Star Staff Writer
The study, released Wednesday, says that the Army should take steps to prove that incinerating 9.2 gelled rockets an hour is safe for the public.
At another chemical weapons incinerator, in Tooele, Utah, the Army was limited to about one gelled rocket an hour.
Speeding up the destruction process, the report says, will reduce risk to the public by shrinking the weapons stockpile faster and cutting the duration of incinerator operations.
“Because there is a small chance that stored sarin- and VX-filled rockets might self-ignite at any time and release toxic agents and metals, these rockets need to be destroyed as soon as possible,” said James F. Mathis, the chair of the committee that reviewed the Army’s plan.
In gelled M55 rockets, the GB nerve agent, or sarin, has thickened and can’t be drained out. That makes the weapons more difficult to destroy.
The report says GB rockets are more dangerous to store because sarin can spread farther than other chemicals in an accident. But it says there is still little danger from the stockpile.
“There doesn’t appear to be any valid reason for this other than the continued storage risk argument,” said Craig Williams, executive director of the Kentucky-based Chemical Weapons Working Group, which opposes incineration. “That does not seem to be an adequate reason for launching an experimental operation in the middle of a populated area.”
Of the eight chemical weapons stockpiles around the United States, Anniston has the most people living near it, the report points out.
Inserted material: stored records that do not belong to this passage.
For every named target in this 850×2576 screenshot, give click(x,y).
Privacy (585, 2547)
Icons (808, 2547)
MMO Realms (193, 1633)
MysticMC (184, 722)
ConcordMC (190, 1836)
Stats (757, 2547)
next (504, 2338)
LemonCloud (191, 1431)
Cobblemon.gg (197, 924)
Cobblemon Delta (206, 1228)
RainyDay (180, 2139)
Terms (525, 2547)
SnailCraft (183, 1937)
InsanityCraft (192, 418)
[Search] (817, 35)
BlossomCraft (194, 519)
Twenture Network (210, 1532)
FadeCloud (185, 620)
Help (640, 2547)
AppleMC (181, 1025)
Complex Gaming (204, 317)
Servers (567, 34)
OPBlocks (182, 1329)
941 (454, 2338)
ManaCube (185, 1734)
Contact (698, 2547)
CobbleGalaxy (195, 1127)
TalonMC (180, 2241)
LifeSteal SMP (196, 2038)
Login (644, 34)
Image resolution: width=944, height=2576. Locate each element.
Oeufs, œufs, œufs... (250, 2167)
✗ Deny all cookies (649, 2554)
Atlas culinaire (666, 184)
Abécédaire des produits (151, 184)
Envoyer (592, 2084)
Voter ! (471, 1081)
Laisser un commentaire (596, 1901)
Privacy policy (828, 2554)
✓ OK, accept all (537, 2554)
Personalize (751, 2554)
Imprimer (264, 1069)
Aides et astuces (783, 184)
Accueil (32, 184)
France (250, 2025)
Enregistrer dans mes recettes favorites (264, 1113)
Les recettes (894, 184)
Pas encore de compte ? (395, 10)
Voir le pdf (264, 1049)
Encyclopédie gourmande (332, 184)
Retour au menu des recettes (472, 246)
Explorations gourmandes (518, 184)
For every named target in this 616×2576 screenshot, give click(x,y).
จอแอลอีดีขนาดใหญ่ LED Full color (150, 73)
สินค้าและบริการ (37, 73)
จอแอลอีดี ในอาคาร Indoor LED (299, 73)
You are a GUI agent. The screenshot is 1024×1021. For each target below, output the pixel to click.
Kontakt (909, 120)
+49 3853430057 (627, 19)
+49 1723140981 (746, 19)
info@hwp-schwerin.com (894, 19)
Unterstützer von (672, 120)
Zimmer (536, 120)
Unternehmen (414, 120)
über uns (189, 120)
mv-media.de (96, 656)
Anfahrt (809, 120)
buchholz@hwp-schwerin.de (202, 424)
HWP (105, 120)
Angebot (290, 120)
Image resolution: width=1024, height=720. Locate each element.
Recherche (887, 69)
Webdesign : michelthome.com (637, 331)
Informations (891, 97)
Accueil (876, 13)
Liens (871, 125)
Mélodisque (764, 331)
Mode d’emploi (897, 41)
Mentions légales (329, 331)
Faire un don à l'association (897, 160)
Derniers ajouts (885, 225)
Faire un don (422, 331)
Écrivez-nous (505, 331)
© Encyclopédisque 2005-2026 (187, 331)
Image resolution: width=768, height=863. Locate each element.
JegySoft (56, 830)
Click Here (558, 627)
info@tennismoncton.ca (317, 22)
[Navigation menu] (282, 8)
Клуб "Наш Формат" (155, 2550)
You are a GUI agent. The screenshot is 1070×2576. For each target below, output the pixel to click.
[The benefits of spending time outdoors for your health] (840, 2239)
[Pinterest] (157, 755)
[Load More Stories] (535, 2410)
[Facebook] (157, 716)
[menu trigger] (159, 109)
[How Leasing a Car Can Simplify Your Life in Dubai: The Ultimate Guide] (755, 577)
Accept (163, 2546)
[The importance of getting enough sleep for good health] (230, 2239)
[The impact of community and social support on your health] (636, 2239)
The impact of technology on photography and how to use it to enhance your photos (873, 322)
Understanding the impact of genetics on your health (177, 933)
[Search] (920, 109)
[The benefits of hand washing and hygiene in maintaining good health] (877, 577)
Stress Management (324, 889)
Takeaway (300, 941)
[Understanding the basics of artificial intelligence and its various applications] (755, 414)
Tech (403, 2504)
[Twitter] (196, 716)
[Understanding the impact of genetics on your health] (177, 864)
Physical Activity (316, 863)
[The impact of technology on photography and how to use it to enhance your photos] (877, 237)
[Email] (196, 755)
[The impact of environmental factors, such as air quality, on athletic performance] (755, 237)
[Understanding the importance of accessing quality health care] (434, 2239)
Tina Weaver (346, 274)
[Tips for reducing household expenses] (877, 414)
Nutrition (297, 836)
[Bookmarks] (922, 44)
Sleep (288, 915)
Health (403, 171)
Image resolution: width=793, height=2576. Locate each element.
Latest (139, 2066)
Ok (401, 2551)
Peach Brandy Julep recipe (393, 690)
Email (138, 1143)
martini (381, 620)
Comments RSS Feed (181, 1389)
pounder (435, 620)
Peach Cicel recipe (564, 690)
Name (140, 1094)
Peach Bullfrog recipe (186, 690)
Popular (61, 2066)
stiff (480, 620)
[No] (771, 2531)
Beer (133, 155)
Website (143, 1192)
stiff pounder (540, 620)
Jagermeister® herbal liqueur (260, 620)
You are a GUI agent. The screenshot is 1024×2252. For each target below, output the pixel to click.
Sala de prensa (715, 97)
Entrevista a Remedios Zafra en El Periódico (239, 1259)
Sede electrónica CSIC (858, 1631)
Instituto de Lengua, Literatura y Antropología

The incinerator was built to destroy the 2,253 tons of chemical weapons stored at the Anniston Army Depot. The plant began live operations Aug. 8, burning ungelled sarin-filled M55 rockets.
An estimated 20 percent of the M55 rockets in the Anniston stockpile are gelled, according to the report.
The study also urges the Army to do more emissions monitoring, to better involve the community, and to finish a health-risk assessment, which looks at exposure to toxic emissions such as metals and dioxins, “as soon as feasible.”
Normally, the facility mechanically punctures the rockets, sucks out the sarin, which is burned separately, and cuts the weapons up to be incinerated.
The gelled rockets skip the draining process. The gel is cut up with the rocket and dropped into the furnace.
In Tooele, Utah, the Army decided that a safe rate for gelled rockets was one per hour.
The Army now says it can safely burn 34 gelled rockets an hour.
The National Research Council called that rate “very optimistic” given problems that were seen in Utah.
Nine seems appropriate, the council said, if the Army can back up its calculations and tests with substitute materials with live data.
The Army hopes to go even beyond nine rockets an hour.
“In discussions with ADEM, the more likely rate is no more than 14 per hour,” said Mike Abrams, spokesman for the Anniston Chemical Agent Disposal Facility.
Abrams said the report validated the effectiveness of operations at the facility.
“I think it does affirm what we’ve been testifying to the court of public opinion all along …” Abrams said. “… continued storage is the real risk in this community.”
The incinerator was running again this week, after a two-week shutdown because of a conveyor belt problem. Nearly 5,200 rockets have been destroyed since August.
The Army has agreed not to deliberately feed any gelled rockets into the incinerator until local schools have protective equipment in place. Workers may start on gelled munitions in December, Abrams said.
Williams argued that the rate should be kept at one rocket per hour. Doing so would not measurably slow down operations.
“So why push it?” Williams said. “… why not stick to what you’ve already done and not try to increase it merely for the sake of eliminating a class of weapons that have already been identified as a low risk factor?”
The National Research Council is part of the National Academy of Sciences, a private, non-profit institution that was chartered by Congress and provides science advice to the government.